• [Exercise requirements]:
Quote the passage about parenting frustrations below word for word, starting at the words "My BFF jokes" and stopping after "be too much.".

My BFF jokes about how she knows it is a good day in my house when she doesn't receive at least one text or email message from me saying (either all, part or something to this effect): "I'm done. My family is making me nuts....I hate my life....I'm a horrible parent...I'm a terrible mom....my kids are going to need lots of therapy....I'm totally screwing up my kids....my kids are ungrateful, entitled stinks....how did that happen...I'm a horrible mom..."  I've been trying to not send more than a couple of those messages per week, but some weeks are worse than others.  Heck, some minutes are worse than others.  I truly understand how some stay-at-home parents end up as alcoholics and/or why Valium was one of the most frequently prescribed drugs for women in the 1950s/'60s:  sometimes, it just gets to be too much.

• [Given material]:
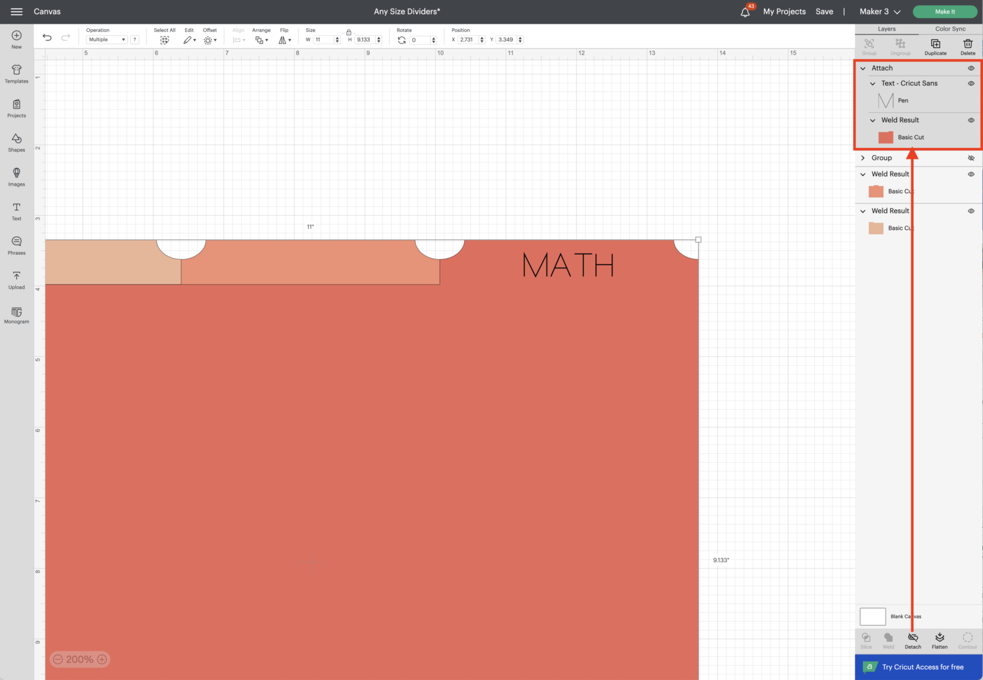Expand the Group layer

• [Response below]:
My BFF jokes about how she knows it is a good day in my house when she doesn't receive at least one text or email message from me saying (either all, part or something to this effect): "I'm done. My family is making me nuts....I hate my life....I'm a horrible parent...I'm a terrible mom....my kids are going to need lots of therapy....I'm totally screwing up my kids....my kids are ungrateful, entitled stinks....how did that happen...I'm a horrible mom..."  I've been trying to not send more than a couple of those messages per week, but some weeks are worse than others.  Heck, some minutes are worse than others.  I truly understand how some stay-at-home parents end up as alcoholics and/or why Valium was one of the most frequently prescribed drugs for women in the 1950s/'60s:  sometimes, it just gets to be too much.